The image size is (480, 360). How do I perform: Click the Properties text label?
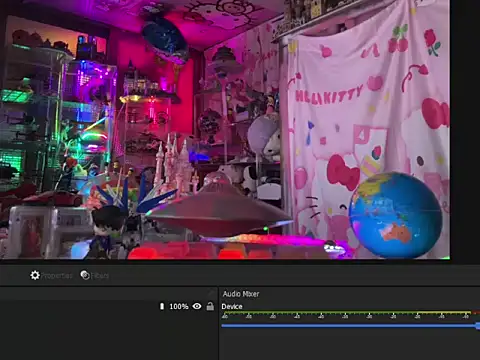pos(56,276)
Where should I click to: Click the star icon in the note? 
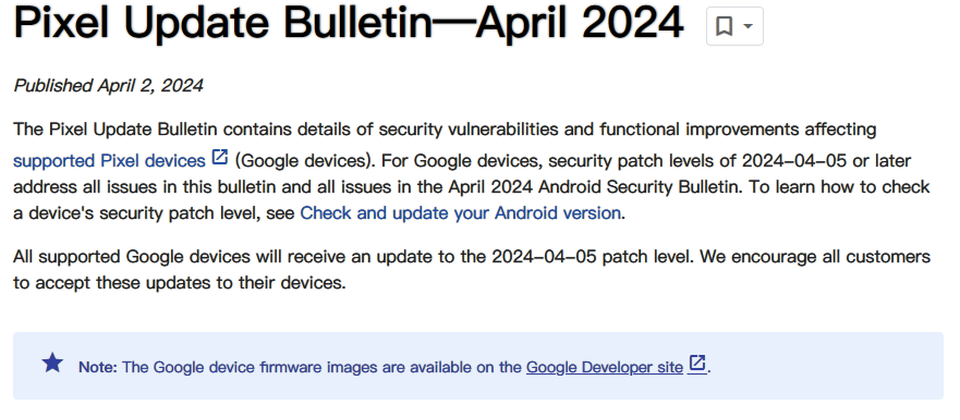[53, 363]
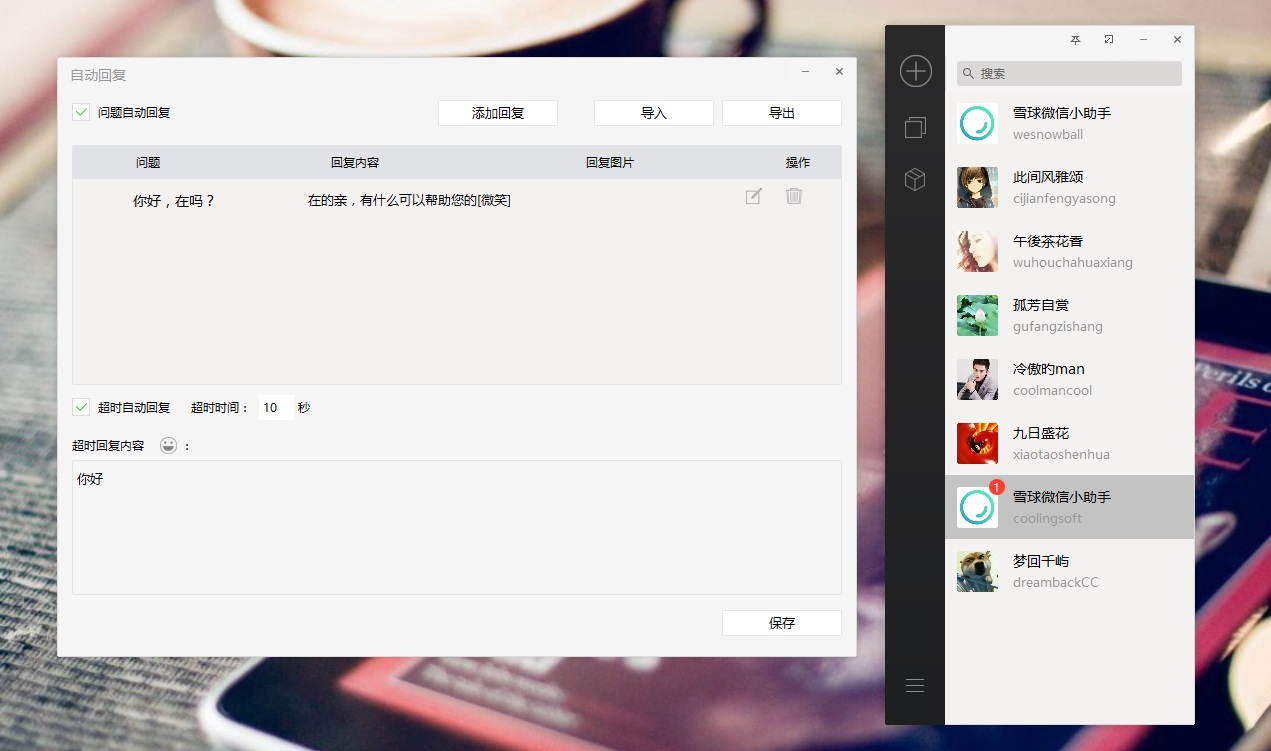The width and height of the screenshot is (1271, 751).
Task: Open 雪球微信小助手 chat with unread badge
Action: click(1069, 507)
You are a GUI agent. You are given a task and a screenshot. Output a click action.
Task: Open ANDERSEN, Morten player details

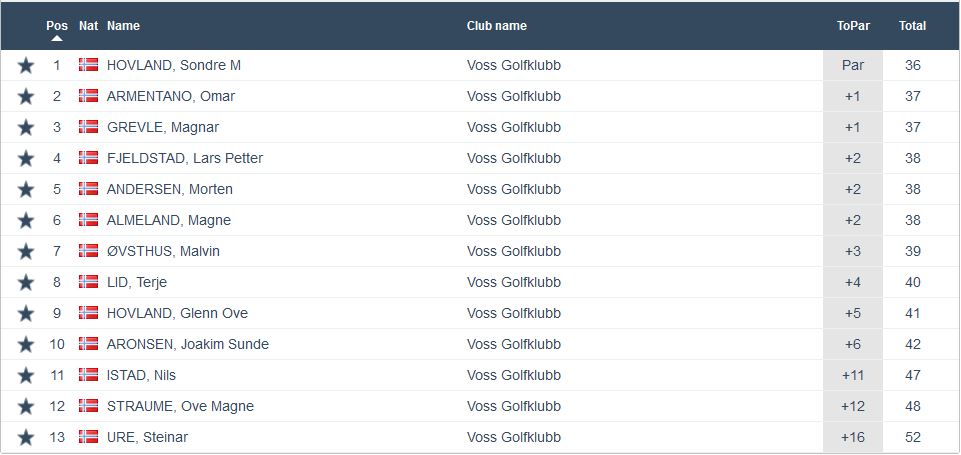coord(169,189)
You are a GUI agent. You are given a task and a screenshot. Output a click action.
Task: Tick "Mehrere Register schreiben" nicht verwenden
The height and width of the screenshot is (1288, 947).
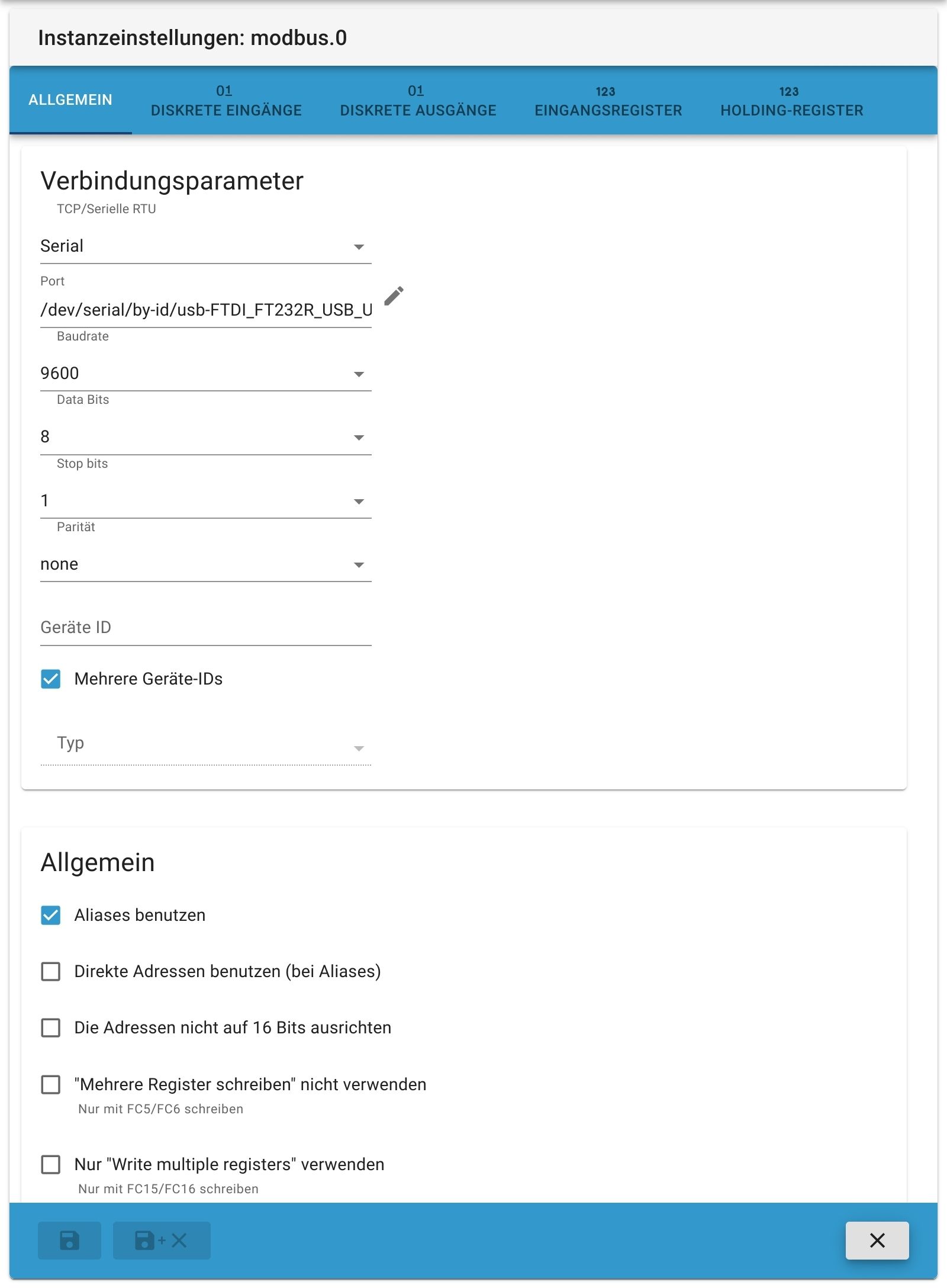tap(51, 1084)
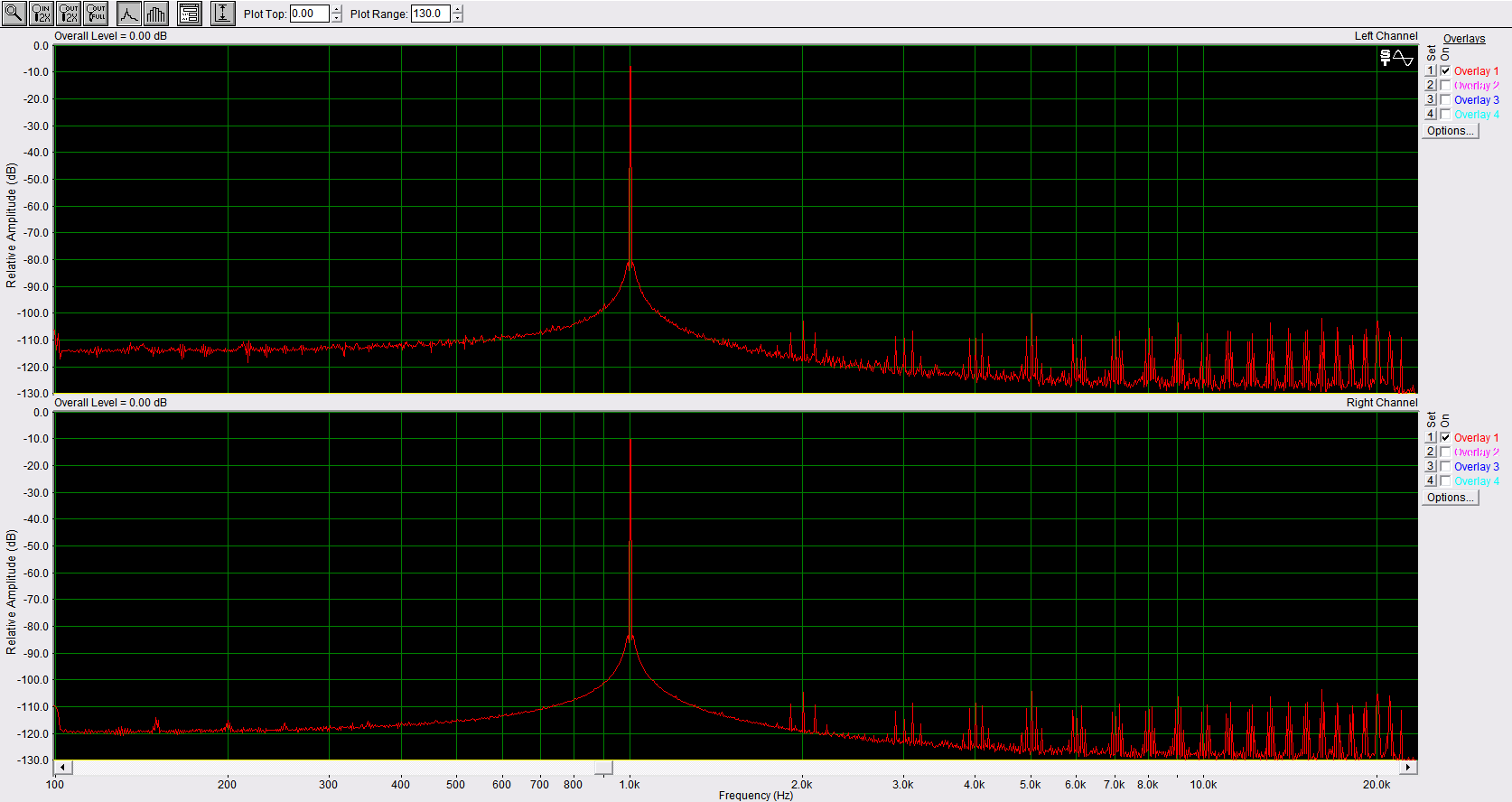Click the Zoom In 2X icon
The height and width of the screenshot is (802, 1512).
41,14
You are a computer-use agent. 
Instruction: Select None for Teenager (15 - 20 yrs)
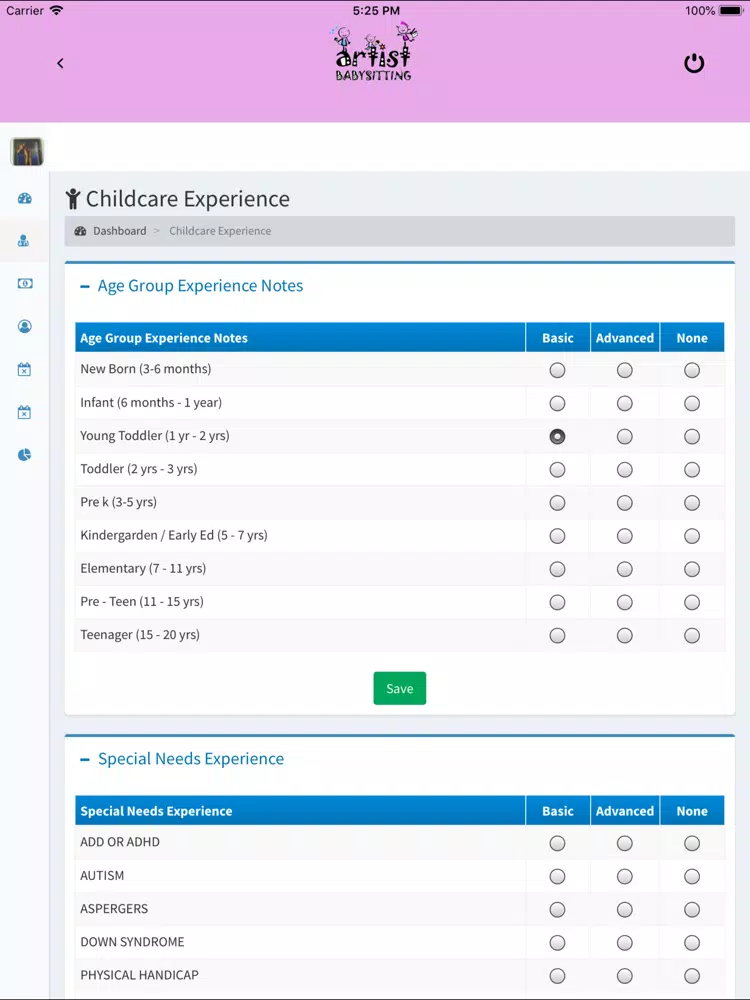point(692,635)
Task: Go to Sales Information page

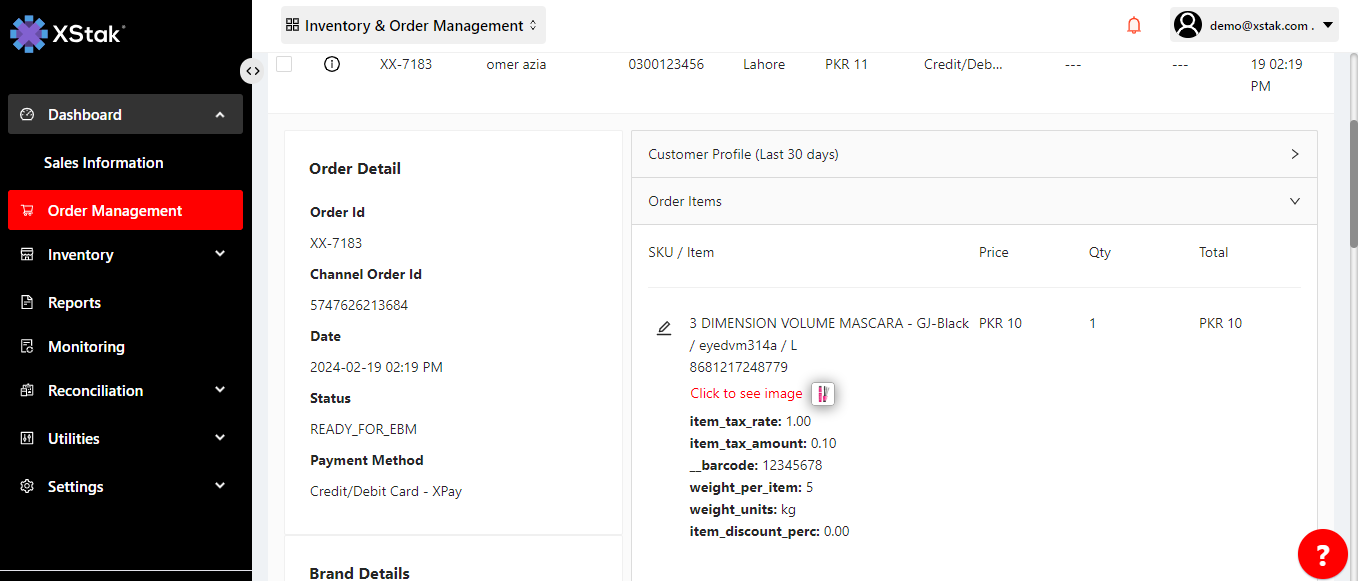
⁂
▶ Assignment
Return the records above exactly, without the pictures.

▶ Answer
The image size is (480, 360). How do I perform: Click the Properties text label?
pos(56,276)
Where should I click to: Click the star icon in the note? 
[53, 363]
The width and height of the screenshot is (1271, 751).
Task: Open 雪球微信小助手 chat with unread badge
Action: click(1069, 507)
You are a GUI agent. You are given a task and a screenshot. Output a click action.
Task: Open ANDERSEN, Morten player details

coord(169,189)
You are a GUI agent. You are given a task and a screenshot. Output a click action.
Task: Tick "Mehrere Register schreiben" nicht verwenden
The height and width of the screenshot is (1288, 947).
tap(51, 1084)
Click the Zoom In 2X icon
The height and width of the screenshot is (802, 1512).
41,14
You are a computer-use agent. 
Instruction: Select None for Teenager (15 - 20 yrs)
point(692,635)
Task: Go to Sales Information page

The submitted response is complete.